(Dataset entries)
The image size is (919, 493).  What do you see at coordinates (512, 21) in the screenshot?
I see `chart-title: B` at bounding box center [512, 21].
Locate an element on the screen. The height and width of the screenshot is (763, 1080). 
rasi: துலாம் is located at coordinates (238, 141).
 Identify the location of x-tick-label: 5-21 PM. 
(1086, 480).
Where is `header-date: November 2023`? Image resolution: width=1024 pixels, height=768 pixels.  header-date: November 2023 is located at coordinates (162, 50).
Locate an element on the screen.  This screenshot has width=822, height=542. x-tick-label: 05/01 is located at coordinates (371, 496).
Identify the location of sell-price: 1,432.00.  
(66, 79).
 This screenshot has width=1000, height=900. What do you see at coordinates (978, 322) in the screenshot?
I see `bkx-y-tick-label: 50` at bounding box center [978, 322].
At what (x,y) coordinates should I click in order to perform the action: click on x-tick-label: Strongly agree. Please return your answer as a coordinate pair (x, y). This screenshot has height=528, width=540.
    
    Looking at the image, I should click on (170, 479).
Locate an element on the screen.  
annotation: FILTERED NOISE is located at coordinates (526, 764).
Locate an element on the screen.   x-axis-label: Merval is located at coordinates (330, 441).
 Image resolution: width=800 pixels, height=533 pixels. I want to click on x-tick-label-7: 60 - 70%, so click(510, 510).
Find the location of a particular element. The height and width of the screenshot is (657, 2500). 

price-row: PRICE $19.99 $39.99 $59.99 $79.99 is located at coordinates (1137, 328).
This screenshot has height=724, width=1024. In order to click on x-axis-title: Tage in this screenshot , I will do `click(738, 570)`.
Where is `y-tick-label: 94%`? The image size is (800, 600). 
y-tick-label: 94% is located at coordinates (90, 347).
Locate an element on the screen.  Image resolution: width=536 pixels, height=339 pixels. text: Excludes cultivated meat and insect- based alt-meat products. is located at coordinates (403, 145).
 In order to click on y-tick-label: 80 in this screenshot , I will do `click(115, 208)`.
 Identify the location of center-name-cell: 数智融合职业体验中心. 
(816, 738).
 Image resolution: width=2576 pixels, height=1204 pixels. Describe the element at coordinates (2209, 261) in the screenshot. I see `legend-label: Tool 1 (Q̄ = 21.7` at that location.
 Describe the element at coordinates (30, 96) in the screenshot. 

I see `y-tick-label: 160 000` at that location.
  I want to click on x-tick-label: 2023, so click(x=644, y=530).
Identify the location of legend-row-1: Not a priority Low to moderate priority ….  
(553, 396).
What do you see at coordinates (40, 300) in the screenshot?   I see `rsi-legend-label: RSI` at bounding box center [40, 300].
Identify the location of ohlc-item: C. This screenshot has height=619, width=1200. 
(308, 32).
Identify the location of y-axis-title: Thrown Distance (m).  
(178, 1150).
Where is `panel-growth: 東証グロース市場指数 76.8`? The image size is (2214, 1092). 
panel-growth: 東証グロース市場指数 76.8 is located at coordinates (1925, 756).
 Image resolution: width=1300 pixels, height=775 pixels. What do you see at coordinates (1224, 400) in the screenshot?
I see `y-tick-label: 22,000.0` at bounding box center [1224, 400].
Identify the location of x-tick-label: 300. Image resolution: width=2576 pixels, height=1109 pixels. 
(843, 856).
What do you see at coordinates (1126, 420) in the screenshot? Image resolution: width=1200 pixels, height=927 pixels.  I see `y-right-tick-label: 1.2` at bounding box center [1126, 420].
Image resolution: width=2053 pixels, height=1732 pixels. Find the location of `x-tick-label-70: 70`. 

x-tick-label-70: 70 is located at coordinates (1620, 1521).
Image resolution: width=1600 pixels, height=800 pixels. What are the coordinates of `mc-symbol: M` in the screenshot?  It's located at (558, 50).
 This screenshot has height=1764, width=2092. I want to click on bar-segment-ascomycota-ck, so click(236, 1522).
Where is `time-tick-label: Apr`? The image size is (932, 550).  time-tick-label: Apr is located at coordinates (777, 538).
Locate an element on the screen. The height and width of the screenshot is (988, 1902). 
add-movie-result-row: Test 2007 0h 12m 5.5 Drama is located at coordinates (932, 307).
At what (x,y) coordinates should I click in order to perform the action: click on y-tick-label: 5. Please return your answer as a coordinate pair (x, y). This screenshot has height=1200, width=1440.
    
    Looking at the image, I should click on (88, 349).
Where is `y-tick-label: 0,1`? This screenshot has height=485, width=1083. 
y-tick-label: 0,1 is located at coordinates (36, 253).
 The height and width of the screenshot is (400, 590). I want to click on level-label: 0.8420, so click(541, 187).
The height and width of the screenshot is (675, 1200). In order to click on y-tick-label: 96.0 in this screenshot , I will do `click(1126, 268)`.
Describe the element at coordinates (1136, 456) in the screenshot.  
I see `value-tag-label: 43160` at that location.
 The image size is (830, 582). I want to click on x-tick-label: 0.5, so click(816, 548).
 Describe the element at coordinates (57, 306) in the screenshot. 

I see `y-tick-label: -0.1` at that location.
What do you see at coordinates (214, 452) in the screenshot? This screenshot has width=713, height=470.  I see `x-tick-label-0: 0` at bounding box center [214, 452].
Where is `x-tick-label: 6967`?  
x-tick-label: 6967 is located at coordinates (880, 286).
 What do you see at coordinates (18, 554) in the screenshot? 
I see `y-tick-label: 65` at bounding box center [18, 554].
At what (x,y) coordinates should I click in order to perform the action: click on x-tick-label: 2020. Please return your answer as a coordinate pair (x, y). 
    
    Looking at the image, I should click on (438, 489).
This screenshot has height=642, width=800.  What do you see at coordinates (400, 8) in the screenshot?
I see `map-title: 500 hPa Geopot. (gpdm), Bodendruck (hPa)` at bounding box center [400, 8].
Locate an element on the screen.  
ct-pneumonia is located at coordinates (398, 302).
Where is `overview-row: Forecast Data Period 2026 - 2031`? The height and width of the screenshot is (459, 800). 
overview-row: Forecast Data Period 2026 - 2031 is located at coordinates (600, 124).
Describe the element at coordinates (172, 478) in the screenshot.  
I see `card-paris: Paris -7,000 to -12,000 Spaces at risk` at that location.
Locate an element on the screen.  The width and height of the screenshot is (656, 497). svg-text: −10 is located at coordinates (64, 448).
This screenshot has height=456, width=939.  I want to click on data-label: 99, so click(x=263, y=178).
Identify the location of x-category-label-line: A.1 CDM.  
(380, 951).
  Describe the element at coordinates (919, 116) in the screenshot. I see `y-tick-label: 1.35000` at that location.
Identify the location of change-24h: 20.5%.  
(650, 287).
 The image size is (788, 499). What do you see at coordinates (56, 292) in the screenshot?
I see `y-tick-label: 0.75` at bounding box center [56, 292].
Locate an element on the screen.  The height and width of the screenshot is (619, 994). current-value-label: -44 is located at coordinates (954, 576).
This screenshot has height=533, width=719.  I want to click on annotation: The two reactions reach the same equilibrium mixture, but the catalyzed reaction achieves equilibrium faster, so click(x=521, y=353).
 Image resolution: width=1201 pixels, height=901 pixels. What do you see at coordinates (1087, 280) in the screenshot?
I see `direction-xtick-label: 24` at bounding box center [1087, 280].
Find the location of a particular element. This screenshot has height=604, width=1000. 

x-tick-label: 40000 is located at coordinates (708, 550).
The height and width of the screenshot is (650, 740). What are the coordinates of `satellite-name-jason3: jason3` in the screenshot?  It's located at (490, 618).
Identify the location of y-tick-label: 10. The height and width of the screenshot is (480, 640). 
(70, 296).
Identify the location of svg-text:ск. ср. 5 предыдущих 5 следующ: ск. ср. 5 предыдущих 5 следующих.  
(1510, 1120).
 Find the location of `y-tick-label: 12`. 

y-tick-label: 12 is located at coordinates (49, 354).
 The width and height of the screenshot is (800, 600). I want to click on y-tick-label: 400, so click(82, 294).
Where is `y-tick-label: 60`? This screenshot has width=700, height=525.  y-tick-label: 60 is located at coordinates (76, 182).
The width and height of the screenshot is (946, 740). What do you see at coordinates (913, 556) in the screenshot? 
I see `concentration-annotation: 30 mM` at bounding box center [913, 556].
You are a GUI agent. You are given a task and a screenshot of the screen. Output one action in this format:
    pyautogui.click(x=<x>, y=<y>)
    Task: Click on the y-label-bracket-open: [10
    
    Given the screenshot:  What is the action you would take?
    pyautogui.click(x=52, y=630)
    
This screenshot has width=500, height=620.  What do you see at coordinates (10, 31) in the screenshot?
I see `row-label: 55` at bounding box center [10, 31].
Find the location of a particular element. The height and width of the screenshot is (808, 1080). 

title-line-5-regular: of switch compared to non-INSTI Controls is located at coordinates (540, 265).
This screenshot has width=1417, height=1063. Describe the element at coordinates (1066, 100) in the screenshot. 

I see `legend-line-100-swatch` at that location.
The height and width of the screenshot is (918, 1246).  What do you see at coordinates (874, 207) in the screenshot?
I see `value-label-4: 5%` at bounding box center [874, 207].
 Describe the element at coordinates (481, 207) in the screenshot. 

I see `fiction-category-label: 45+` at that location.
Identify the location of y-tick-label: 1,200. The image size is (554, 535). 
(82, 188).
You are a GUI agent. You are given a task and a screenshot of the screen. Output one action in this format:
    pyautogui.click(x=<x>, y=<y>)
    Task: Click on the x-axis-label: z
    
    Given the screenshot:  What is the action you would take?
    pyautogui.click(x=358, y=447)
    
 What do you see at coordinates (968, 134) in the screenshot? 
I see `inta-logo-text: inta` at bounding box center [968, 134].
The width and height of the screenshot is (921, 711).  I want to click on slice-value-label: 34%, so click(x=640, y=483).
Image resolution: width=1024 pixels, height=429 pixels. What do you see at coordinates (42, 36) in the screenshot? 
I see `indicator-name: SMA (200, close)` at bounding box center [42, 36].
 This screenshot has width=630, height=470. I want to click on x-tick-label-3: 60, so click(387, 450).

▶ [Requirement]:
Reproduce the data starting with the line containing "is (2214, 1092)." and continuing through the line containing "add-movie-result-row: Test 2007", changing every "Where is" to "Where can I find" and leaving everything else as it is.

▶ [Answer to this exercise]:
Where can I find `panel-growth: 東証グロース市場指数 76.8`? The image size is (2214, 1092). 
panel-growth: 東証グロース市場指数 76.8 is located at coordinates (1925, 756).
 Image resolution: width=1300 pixels, height=775 pixels. What do you see at coordinates (1224, 400) in the screenshot?
I see `y-tick-label: 22,000.0` at bounding box center [1224, 400].
Identify the location of x-tick-label: 300. Image resolution: width=2576 pixels, height=1109 pixels. 
(843, 856).
What do you see at coordinates (1126, 420) in the screenshot? Image resolution: width=1200 pixels, height=927 pixels.  I see `y-right-tick-label: 1.2` at bounding box center [1126, 420].
Image resolution: width=2053 pixels, height=1732 pixels. Find the location of `x-tick-label-70: 70`. 

x-tick-label-70: 70 is located at coordinates (1620, 1521).
Image resolution: width=1600 pixels, height=800 pixels. What are the coordinates of `mc-symbol: M` in the screenshot?  It's located at (558, 50).
 This screenshot has height=1764, width=2092. I want to click on bar-segment-ascomycota-ck, so click(236, 1522).
Where can I find `time-tick-label: Apr`? The image size is (932, 550).  time-tick-label: Apr is located at coordinates (777, 538).
Locate an element on the screen. The height and width of the screenshot is (988, 1902). 
add-movie-result-row: Test 2007 0h 12m 5.5 Drama is located at coordinates (932, 307).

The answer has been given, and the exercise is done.